RGBSQGrasp: Inferring Local Superquadric Primitives from Single RGB Image for Graspability-Aware Bin Picking

Bin picking is a challenging robotic task due to occlusions and physical constraints that limit visual information for object recognition and grasping. Existing approaches often rely on known CAD models or prior object geometries, restricting generalization to novel or unknown objects. Other methods directly regress grasp poses from RGB-D data without object priors, but the inherent noise in depth sensing and the lack of object understanding make grasp synthesis and evaluation more difficult. Superquadrics (SQ) offer a compact, interpretable shape representation that captures the physical and graspability understanding of objects. However, recovering them from limited viewpoints is challenging, as existing methods rely on multiple perspectives for near-complete point cloud reconstruction, limiting their effectiveness in bin-picking. To address these challenges, we propose \textbf{RGBSQGrasp}, a grasping framework that leverages superquadric shape primitives and foundation metric depth estimation models to infer grasp poses from a monocular RGB camera -- eliminating the need for depth sensors. Our framework integrates a universal, cross-platform dataset generation pipeline, a foundation model-based object point cloud estimation module, a global-local superquadric fitting network, and an SQ-guided grasp pose sampling module. By integrating these components, RGBSQGrasp reliably infers grasp poses through geometric reasoning, enhancing grasp stability and adaptability to unseen objects. Real-world robotic experiments demonstrate a 92% grasp success rate, highlighting the effectiveness of RGBSQGrasp in packed bin-picking environments.

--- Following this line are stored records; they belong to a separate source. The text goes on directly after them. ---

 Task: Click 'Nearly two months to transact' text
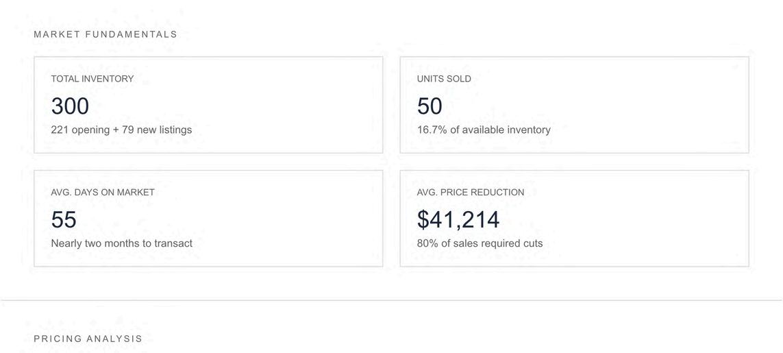[121, 243]
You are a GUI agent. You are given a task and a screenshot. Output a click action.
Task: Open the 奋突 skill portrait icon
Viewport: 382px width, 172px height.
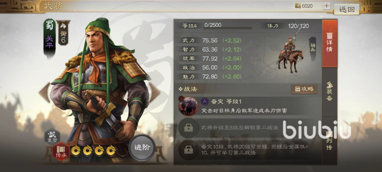click(x=189, y=106)
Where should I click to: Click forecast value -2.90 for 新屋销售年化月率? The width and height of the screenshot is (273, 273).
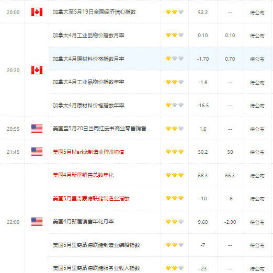(x=230, y=222)
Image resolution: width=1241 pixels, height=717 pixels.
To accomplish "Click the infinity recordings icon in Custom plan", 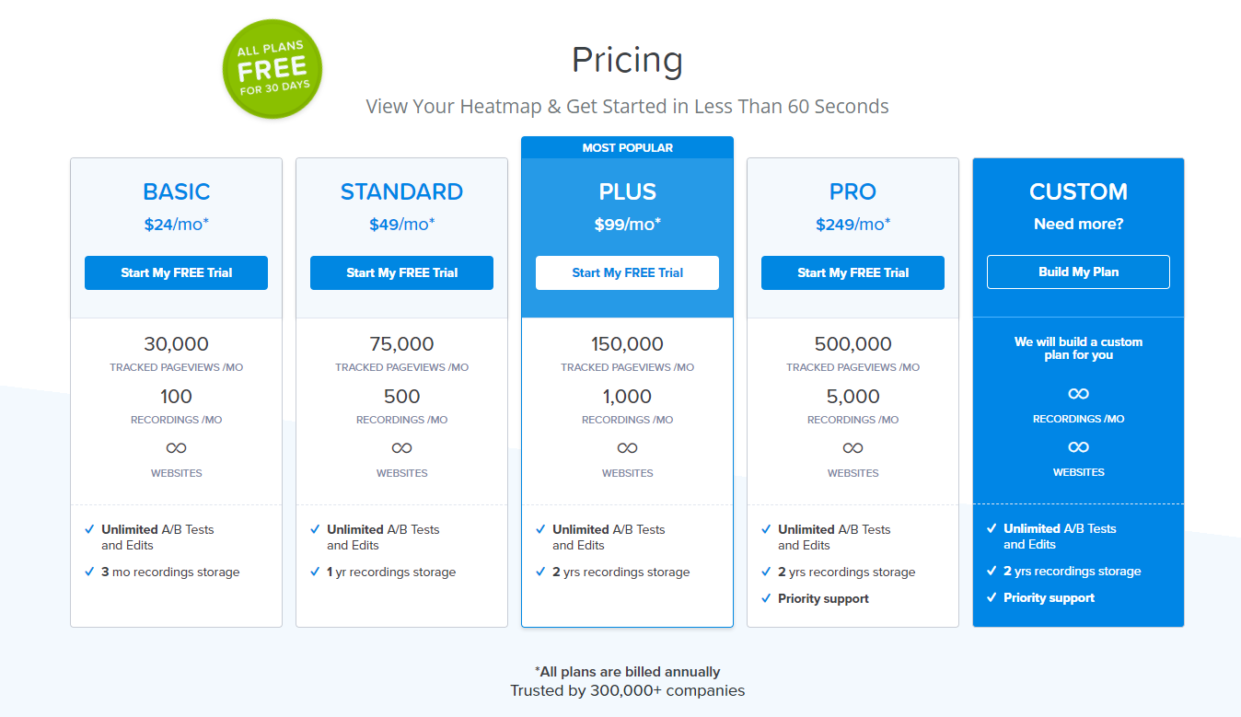I will 1078,394.
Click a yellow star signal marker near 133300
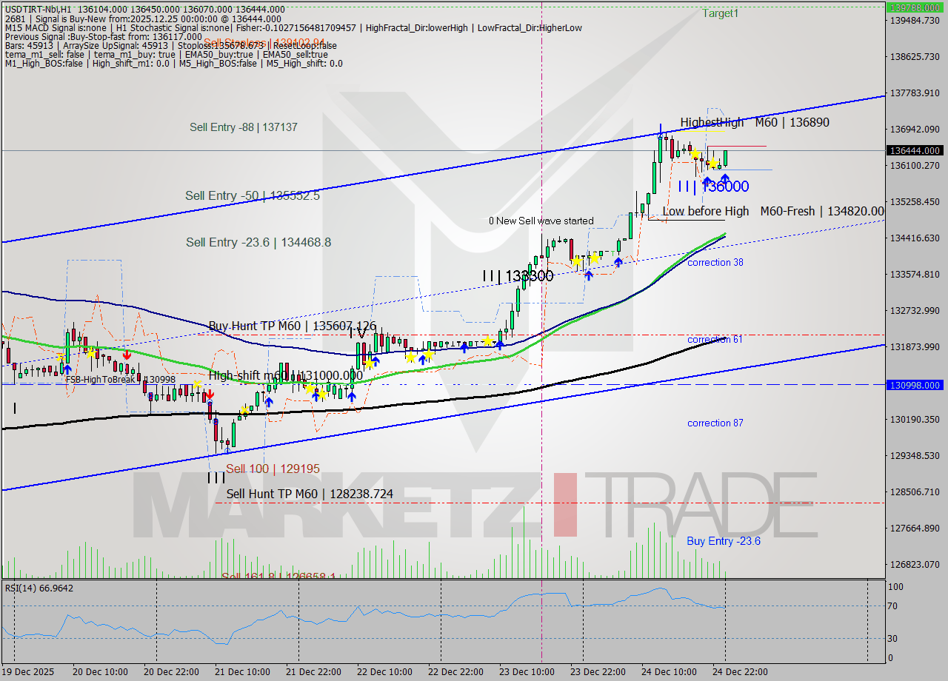The height and width of the screenshot is (681, 948). point(578,261)
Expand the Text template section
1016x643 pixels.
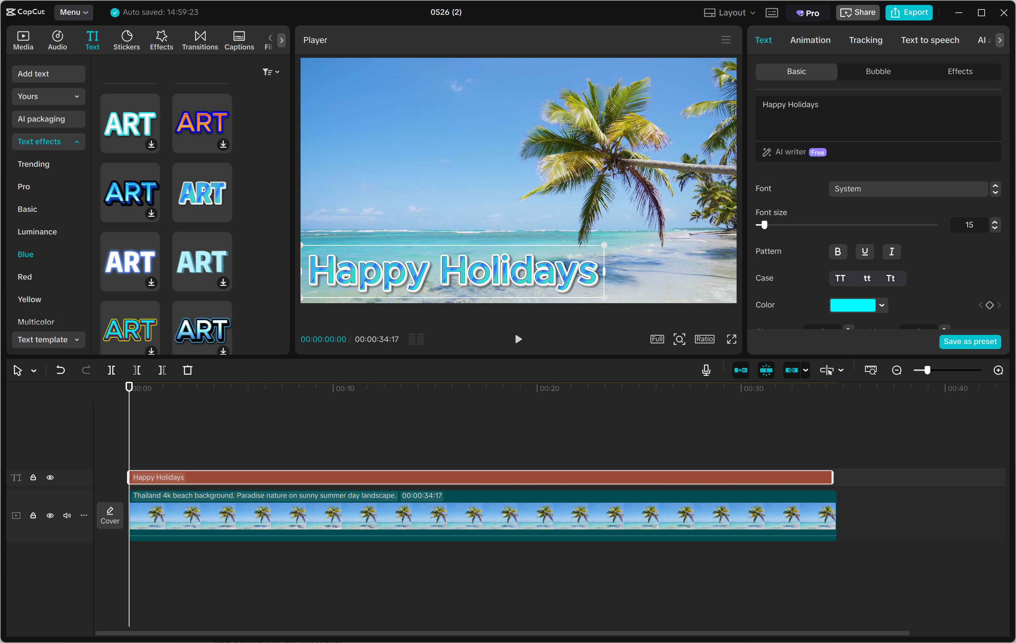click(x=48, y=339)
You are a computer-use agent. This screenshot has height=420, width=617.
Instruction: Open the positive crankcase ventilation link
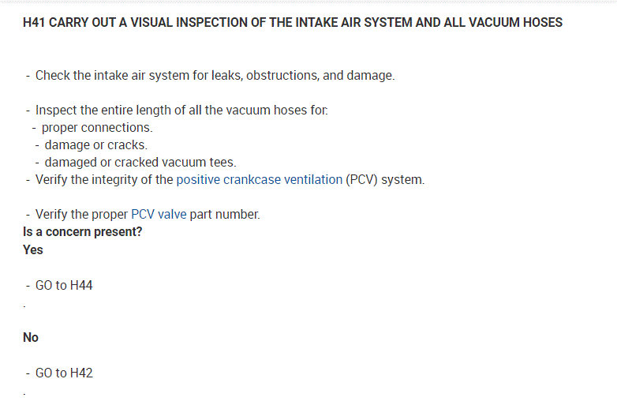259,180
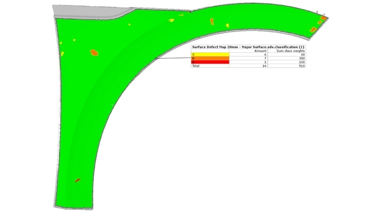Image resolution: width=379 pixels, height=213 pixels.
Task: Click the large orange defect on left fender
Action: point(94,53)
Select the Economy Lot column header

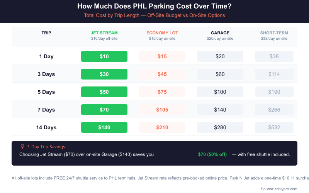pos(162,33)
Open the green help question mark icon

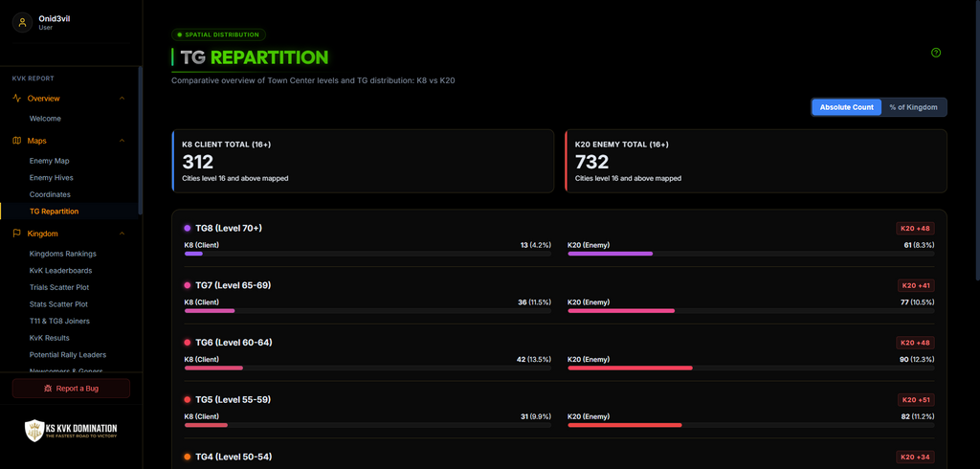click(936, 53)
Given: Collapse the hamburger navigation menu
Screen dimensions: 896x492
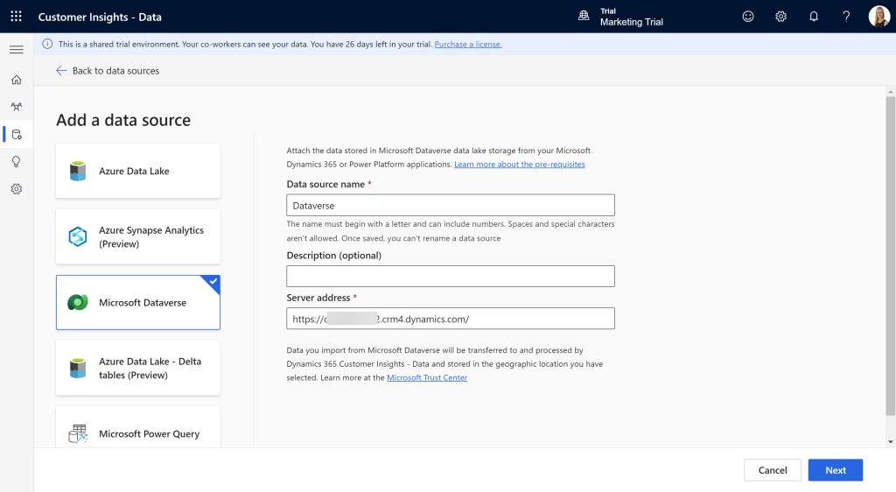Looking at the screenshot, I should click(16, 50).
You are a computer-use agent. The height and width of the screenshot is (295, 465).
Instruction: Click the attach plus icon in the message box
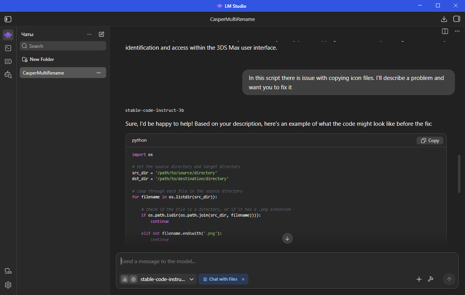pos(419,279)
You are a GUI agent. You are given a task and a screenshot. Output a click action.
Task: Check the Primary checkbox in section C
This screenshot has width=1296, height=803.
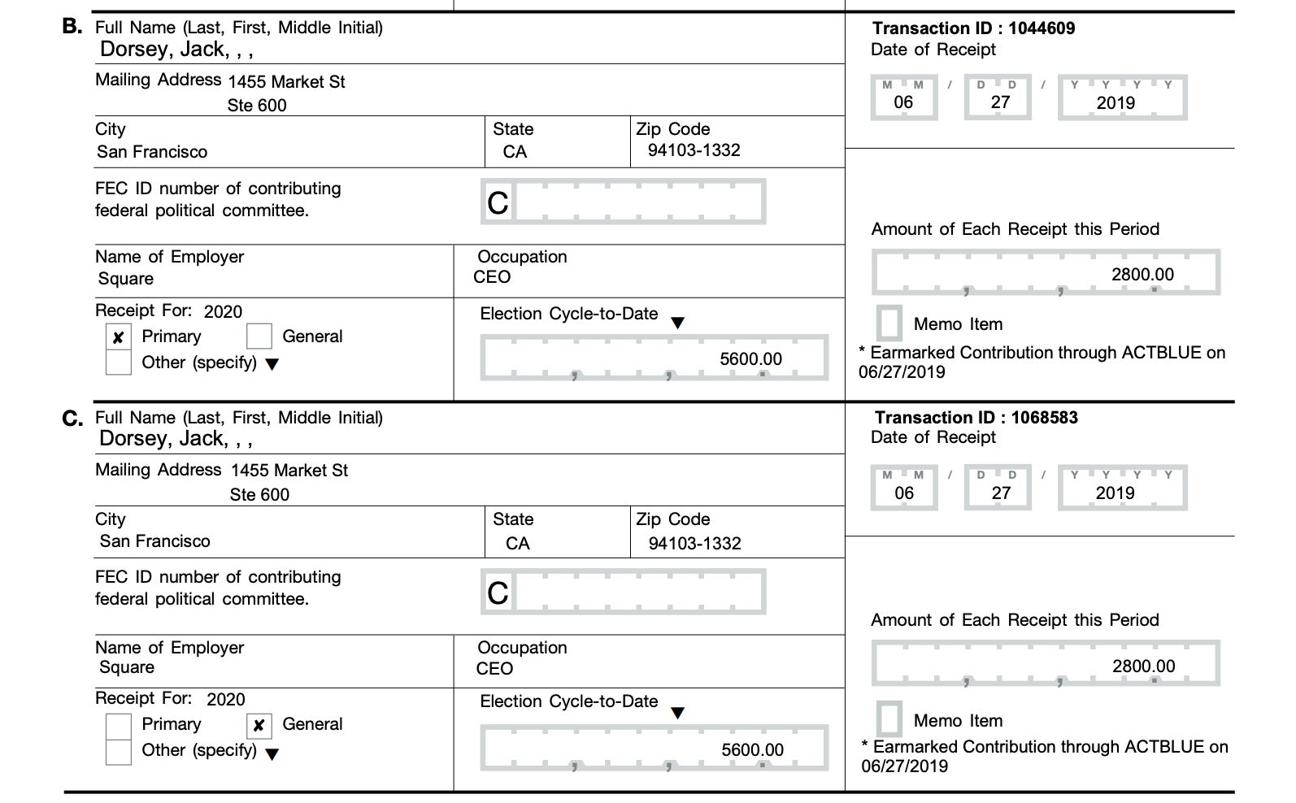tap(119, 725)
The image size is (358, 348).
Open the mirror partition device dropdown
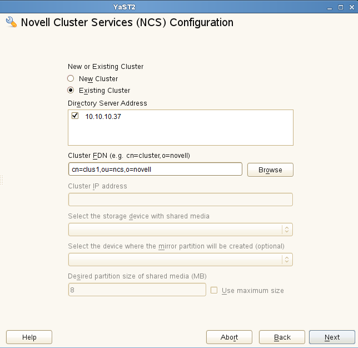[180, 260]
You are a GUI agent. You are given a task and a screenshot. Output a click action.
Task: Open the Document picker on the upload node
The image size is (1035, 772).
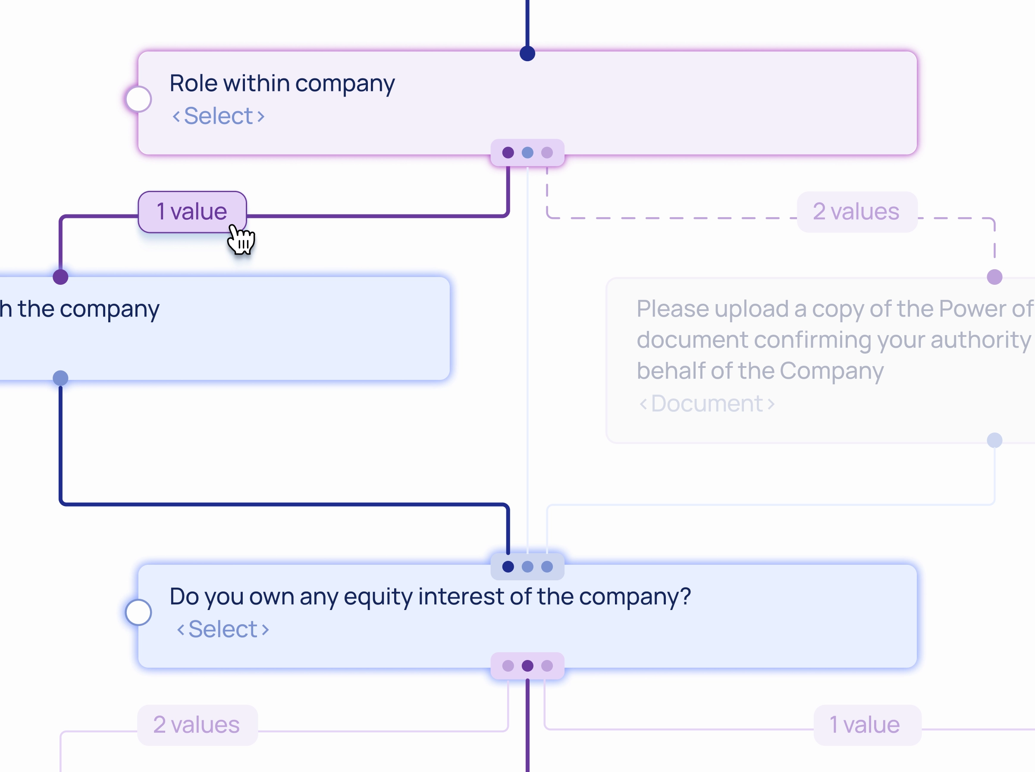pyautogui.click(x=706, y=403)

翻译：箱体拣选是一项具有挑战性的机器人任务，由于遮挡和物理约束限制了用于物体识别与抓取的视觉信息。现有方法通常依赖于已知的CAD模型或先验物体几何，这限制了对新颖或未知物体的泛化能力。其他方法直接从RGB-D数据回归抓取位姿而无需物体先验，但深度感知的固有噪声以及缺乏对物体的理解使得抓取合成与评估更为困难。超二次曲面提供了一种紧凑、可解释的形状表示，能够捕捉物体的物理特性和抓取可操作性理解。然而，从有限视角恢复超二次曲面具有挑战性，因为现有方法依赖多视角进行近乎完整的点云重建，限制了其在箱体拣选中的有效性。为解决这些挑战，我们提出\\textbf{RGBSQGrasp}，一种利用超二次曲面形状基元和基础度量深度估计模型从单目RGB相机推断抓取位姿的抓取框架——无需深度传感器。我们的框架集成了通用的跨平台数据集生成流程、基于基础模型的物体点云估计模块、全局-局部超二次曲面拟合网络以及SQ引导的抓取位姿采样模块。通过整合这些组件，RGBSQGrasp通过几何推理可靠地推断抓取位姿，提升了抓取稳定性以及对未见物体的适应性。真实世界机器人实验展示了92%的抓取成功率，突显了RGBSQGrasp在密集箱体拣选环境中的有效性。